Ils sont là, tapis quelque part dans le mécanisme du clavier.
Les mots sont prisonniers, ils ne demandent qu'à surgir, à noircir
le blanc trop persistant de la page. Les libérer demande un effort qui
peut s'avérer vain. Ils s'étalent quelquefois sans grâce,
chaos indescriptible, dissonance magistrale. De la dissonance à l'harmonie,
il n'y a qu'un jazz. J'arrive donc à mon but, c'est à dire au
départ de cette petite histoire: un concert de jazz.
C'était
la semaine dernière, un soir de première. Les couleurs musicales
dénaturaient la petite salle farcie d'oreilles de communiants. Le swing
n'a pas son pareil pour rassembler les hommes, leur faire perdre leur religion
et les rapprocher de Dieu. Je profitai de l'entracte pour refermer ma conscience
et rouvrir mes yeux. La diversité des amateurs défilait sans scrupules,
tantôt pour s'épurer, tantôt pour s'imbiber. Près
de la source d'eau jaune, un homme tentait de dépasser le niveau sonore
pour revendiquer une mousse régénératrice. Sa voix s'élevait
jusqu'à la couche d'ozone pour retomber jusqu'à ma zone. Ce volume
sonore mériterait qu'on l'honore pensai-je. Etaient-ce les rugosités
singulières de la fin de phrase qui me mirent la puce au pavillon? Cette
voix résonna dans ma mémoire comme un nom devenu absent. Le prénom
me revint tel un songe de devin: Armand. Les deux syllabes s'échappèrent
de ma bouche involontairement. L'ouïe dressée comme l'odorat d'un
chien reconnaît les sons familiers. Le prénom échappé,
noyé dans la masse dense de la verve environnante, fit le chemin jusqu'à
son maître. Une volte face s'ensuivit immédiatement sans troubler
l'ambiance survoltée. Armand me vit, il reconnu l'emballage de peau qui
me sert d'aspect depuis si longtemps. Il m'adressa un bel échantillon
de ses rocailles fameuses:
- Ca alors, tu n'as pris une ride, tu es le
même depuis... vingt ans que nous ne sommes pas vus.
- Vingt deux ans,
six mois et huit jours, je te fais grâce des heures et des minutes.
-
Hahaha! Tu n'as décidément pas changé, sacré farceur.
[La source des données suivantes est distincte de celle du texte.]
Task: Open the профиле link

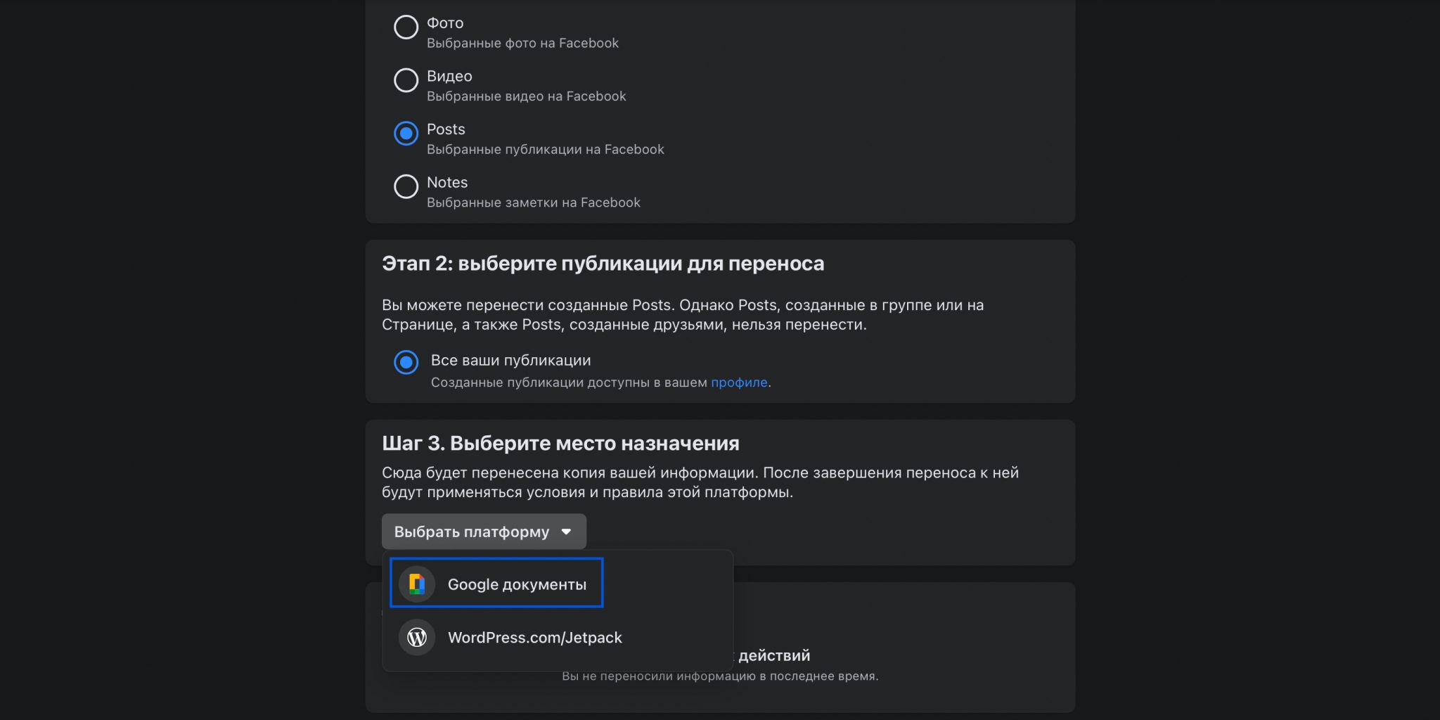Action: point(739,383)
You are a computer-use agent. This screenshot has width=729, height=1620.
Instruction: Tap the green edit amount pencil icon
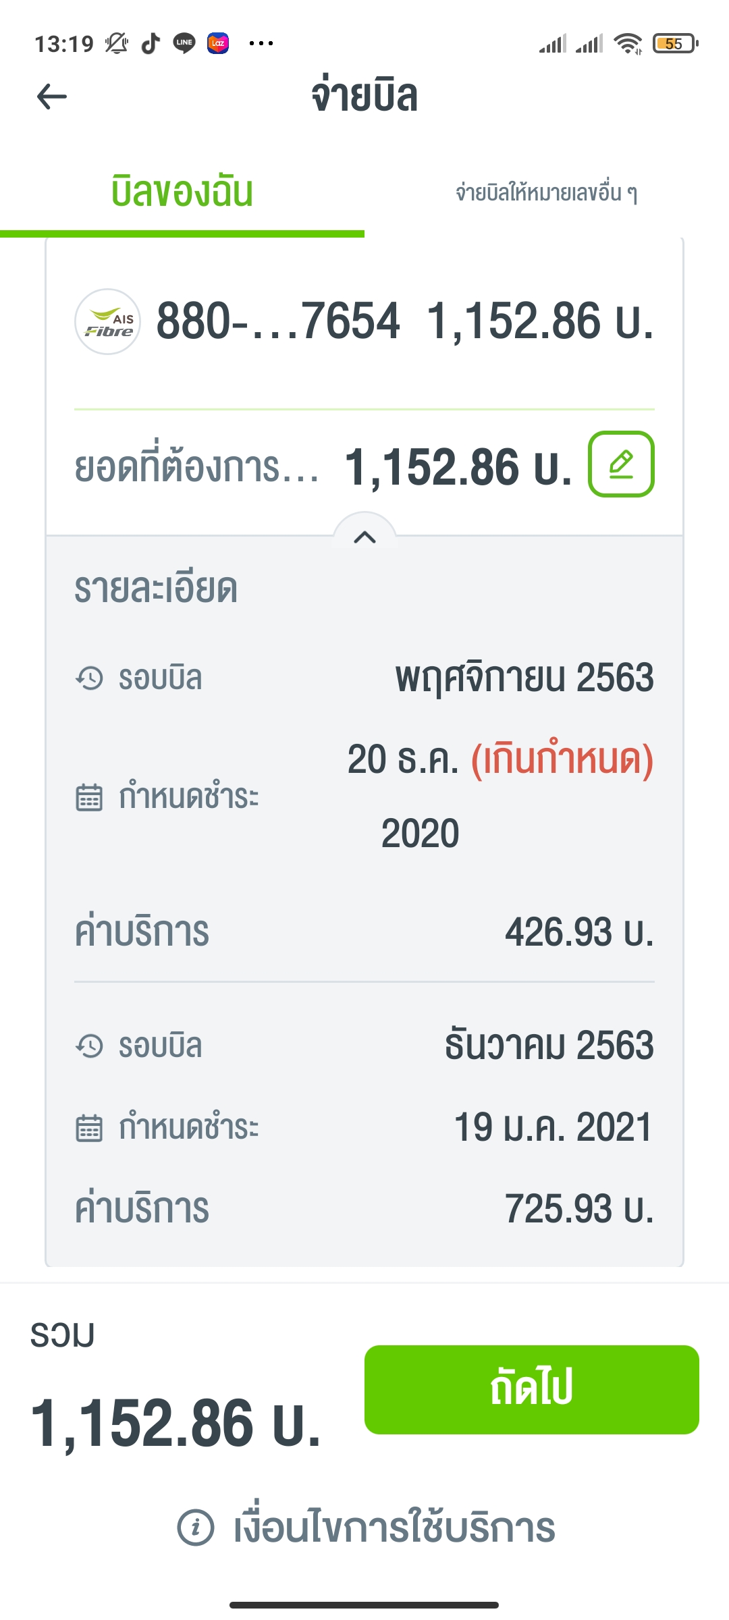point(621,464)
Je ne peux pas en dire autant, hélas.
- Ce qui est sûr, c'est
que ton phrasé se reconnaît toujours entre tous, il reste unique
en son genre, une véritable marque de fabrique.
- C'est la seule chose
qui n'ai pas varié en moi. Le reste a bien profité de la vie maritale.
Vingt kilos de plus.
- Ca fait un kilo par an, comme les arbres, tu gagne
une strate de plus chaque année. Je le savais depuis toujours, tu es
bâti comme un chêne!
Notre conversation eu du mal à
stopper lorsque s'annonça la fin de l'entracte. Nous rejoignîmes
la salle, le quartette affûtait son punch pour asséner la deuxième
partie. L'énergie semblait palpable. Les membres du quatuor s'agitaient
avec une notable furie douce. Les atomes vibraient avec un total mépris
des règles de la physique élémentaire, agités par
les quanta musicaux échappés des instruments. Le remue ménage
gagna les méninges de l'assistance. Je vis des membres s'agiter en rythme
sans consulter leur propriétaire. Armand fut contaminé par le
syndrome cadencé. Il entama une danse ondulatoire extrêmement gracieuse.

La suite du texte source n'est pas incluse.